Only the lines from the one that contains "Cancel creating the new View" to the end of the material below are wanted, each duplicated exactly.

....

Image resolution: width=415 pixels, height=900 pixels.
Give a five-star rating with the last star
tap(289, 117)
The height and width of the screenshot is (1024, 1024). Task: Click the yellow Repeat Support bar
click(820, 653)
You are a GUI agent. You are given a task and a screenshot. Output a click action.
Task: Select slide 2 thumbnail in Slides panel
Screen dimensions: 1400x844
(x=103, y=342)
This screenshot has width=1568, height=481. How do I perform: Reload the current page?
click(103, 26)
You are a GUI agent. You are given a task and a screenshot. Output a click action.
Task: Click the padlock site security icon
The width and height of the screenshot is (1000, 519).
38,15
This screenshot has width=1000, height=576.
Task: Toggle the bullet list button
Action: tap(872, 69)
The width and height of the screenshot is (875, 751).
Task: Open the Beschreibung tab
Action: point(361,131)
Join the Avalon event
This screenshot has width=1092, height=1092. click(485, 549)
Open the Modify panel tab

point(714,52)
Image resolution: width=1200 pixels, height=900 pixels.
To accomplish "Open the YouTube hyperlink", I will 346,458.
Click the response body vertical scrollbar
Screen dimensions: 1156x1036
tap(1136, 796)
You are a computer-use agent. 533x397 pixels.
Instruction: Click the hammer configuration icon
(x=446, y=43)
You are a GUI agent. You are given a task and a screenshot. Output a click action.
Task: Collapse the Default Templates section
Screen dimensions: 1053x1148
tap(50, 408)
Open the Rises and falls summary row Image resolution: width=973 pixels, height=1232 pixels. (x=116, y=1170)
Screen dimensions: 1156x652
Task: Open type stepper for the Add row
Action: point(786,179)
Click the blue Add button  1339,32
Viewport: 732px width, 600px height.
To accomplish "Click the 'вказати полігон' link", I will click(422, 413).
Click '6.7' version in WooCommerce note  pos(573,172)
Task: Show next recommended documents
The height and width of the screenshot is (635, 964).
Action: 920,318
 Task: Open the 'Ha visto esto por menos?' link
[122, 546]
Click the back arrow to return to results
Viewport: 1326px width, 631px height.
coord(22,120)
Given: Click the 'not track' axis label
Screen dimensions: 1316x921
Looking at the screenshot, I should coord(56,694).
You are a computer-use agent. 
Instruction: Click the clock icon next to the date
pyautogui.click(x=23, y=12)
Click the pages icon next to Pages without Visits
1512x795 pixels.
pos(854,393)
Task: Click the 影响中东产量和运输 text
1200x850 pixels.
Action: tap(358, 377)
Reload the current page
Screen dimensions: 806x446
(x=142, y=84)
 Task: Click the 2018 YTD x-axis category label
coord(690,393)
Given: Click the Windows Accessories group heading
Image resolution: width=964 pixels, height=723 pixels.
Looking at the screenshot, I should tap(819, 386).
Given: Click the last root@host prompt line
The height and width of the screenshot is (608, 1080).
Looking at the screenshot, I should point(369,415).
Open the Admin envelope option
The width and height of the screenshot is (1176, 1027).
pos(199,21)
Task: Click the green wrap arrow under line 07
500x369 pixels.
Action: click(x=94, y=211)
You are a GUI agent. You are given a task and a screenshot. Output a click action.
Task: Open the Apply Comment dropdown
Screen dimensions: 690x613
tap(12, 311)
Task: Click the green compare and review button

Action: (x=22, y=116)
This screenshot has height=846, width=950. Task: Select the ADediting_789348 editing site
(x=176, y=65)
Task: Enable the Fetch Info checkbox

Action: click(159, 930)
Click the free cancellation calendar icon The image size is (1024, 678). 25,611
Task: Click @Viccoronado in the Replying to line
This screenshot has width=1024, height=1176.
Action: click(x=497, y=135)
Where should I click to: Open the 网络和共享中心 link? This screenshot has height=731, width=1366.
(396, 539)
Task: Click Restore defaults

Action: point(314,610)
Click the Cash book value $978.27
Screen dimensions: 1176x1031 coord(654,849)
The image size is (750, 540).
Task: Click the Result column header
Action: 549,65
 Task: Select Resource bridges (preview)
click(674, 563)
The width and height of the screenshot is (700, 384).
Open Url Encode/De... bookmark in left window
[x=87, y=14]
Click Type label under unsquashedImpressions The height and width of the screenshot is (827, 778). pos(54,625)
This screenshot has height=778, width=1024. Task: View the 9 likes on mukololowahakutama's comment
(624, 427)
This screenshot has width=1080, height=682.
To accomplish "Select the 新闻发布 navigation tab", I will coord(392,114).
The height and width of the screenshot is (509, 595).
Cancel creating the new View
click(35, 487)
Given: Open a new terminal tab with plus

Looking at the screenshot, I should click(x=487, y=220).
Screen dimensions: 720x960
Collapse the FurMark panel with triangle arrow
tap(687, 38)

....

▶ Result of the task
Cancel creating the new View
click(35, 487)
Given: Open a new terminal tab with plus

Looking at the screenshot, I should click(x=487, y=220).
Screen dimensions: 720x960
Collapse the FurMark panel with triangle arrow
tap(687, 38)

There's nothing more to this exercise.